A federal appeals court this week granted New York state permission to implement an opioid tax on the manufacturers and distributors of prescription painkillers in a ruling that will enable the state to collect hundreds of millions of dollars.
New York approved the Opioid Stewardship Act in 2018, which required all pharmaceutical manufacturers and wholesalers who sell or distribute prescription opioids in the state to collectively pay $100 million a year. The amount to be paid per company would be determined by the market share of sales.
But associations representing pharmaceutical drug companies sued the state. A federal judge struck down the law, ruling that it ran afoul of a provision of the U.S. Constitution that prohibits state regulation of interstate commerce.
The 2nd U.S. Circuit Court of Appeals overturned that ruling Monday, finding that the state legislature “is entitled to require an industry to pay a tax to support public programs designed to address a widespread problem caused by the industry.”
The Opioid Stewardship Act required drug companies to pay $100 million annually for six years, with the money earmarked for programs that would help combat the opioid epidemic, including drug treatments, recovery, prevention and education services. Lawmakers amended the law in 2019, creating a different tax system for prescription opioids, so the court ruling indicates the payments would only apply to opioid sales made through Dec. 31, 2018.
The opioid epidemic cost New York $200 million in 2017 alone, according to the litigation.
An estimated 130 people die every day in the United States from opioid-related overdoses, according to the Centers for Disease Control and Prevention. And thousands of cities, counties and states have sued drug companies in an effort to recoup losses from battling the opioid epidemic.
While some have reached multi-million dollar settlements with drug companies, negotiations are ongoing in a sprawling multi-district litigation, which consolidated lawsuits filed by more than 2,000 local governments.
As litigation against drug companies drags on, states have begun to pursue other avenues—like opioid taxes—to collect money to help pay for drug abuse treatment.

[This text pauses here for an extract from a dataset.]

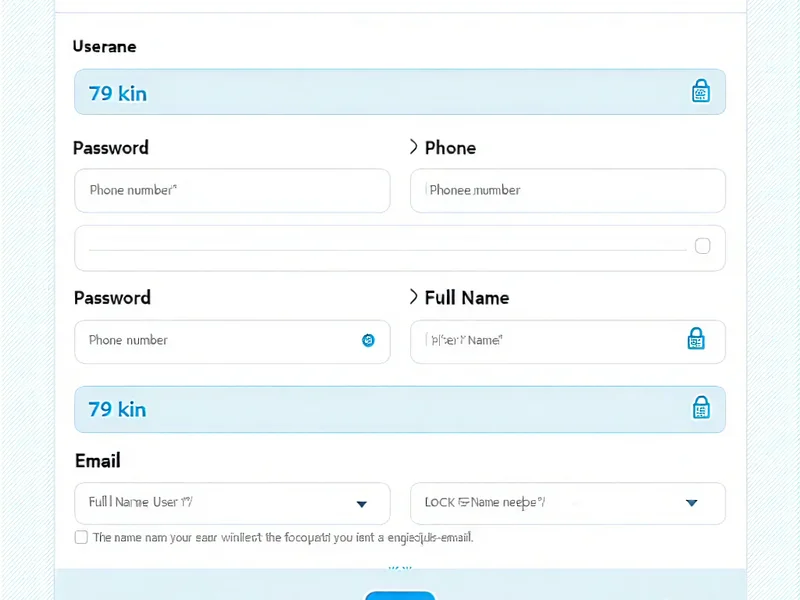Viewport: 800px width, 600px height.
Task: Focus the Phone input with Phonee number placeholder
Action: 567,190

In Delaware, a per-pill tax on prescription opioids that was adopted in 2019 had generated almost $1 million as of March. Minnesota lawmakers passed legislation last year that levied an annual $250,000 registration fee on drug manufacturers that sold or distributed more than 2 million opioid pills. The first registration fees were due in March.

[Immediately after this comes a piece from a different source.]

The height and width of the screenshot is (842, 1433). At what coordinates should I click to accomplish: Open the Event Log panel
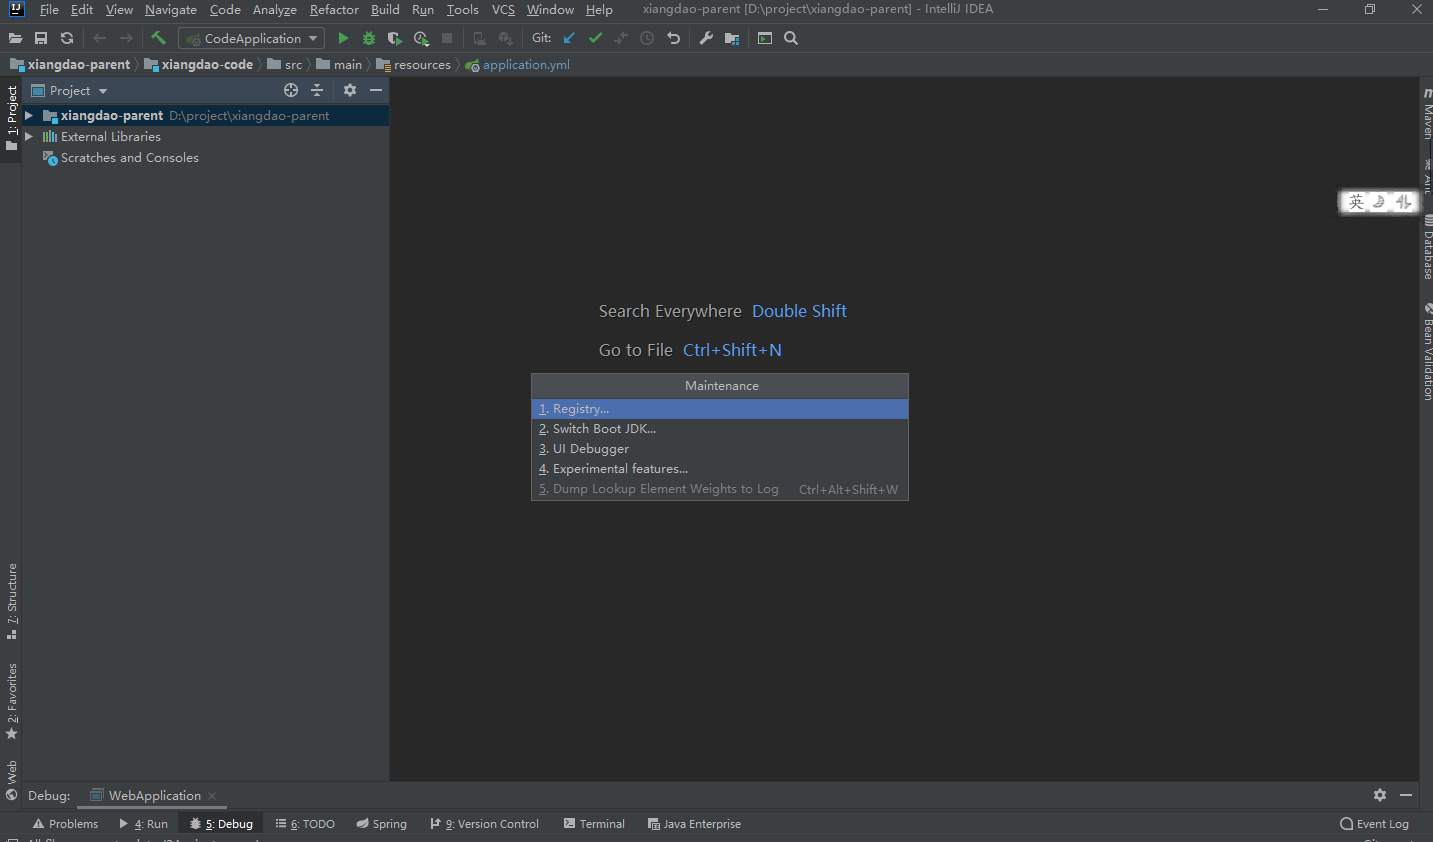[x=1374, y=824]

Rhode Island also approved an Opioid Stewardship Fund that assesses a $5 million yearly fee to manufacturers and distributors who sell opioid products in the state.

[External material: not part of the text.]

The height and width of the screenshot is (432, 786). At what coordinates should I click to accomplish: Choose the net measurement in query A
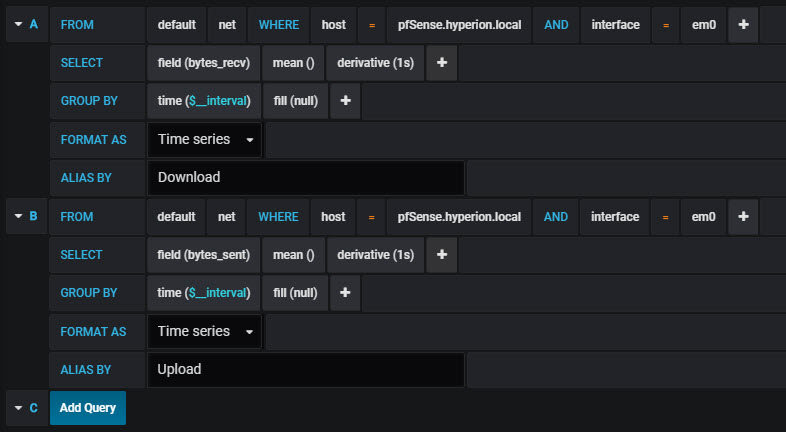click(x=227, y=25)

The Healthcare Distribution Alliance, one of the associations that sued New York over the law, said they were disappointed in the ruling.
“At this time, we are in the process of further evaluating the court’s judgment and assessing our legal options in response,” said spokesman John Parker.
The alliance has been critical of the notion of states adopting opioid taxes, noting that they will not reduce the supply of prescription opioids on the market. Instead, the group argues the taxes will just inflate healthcare costs.
Tax policy experts have also cast doubt on whether opioid taxes would discourage the use of prescription opioids.
“A tax-driven price increase might be intended to reduce opioid abuse, but it would impose unwarranted costs on those who legitimately need the drugs,” wrote Howard Gleackman in a blog post for the Tax Policy Center.
As opioid-prescribing has slowed down in response to greater scrutiny of the industry, many of those abusing opioids have turned to illegal drugs such as fentanyl or heroin. Prescription opioid taxes would therefore have no effect on illegal drug users, but instead could increase the cost of prescription painkillers for people who have a legitimate medical need for them, warned a 2019 report from Women in Government.
Andrea Noble is a staff correspondent with Route Fifty.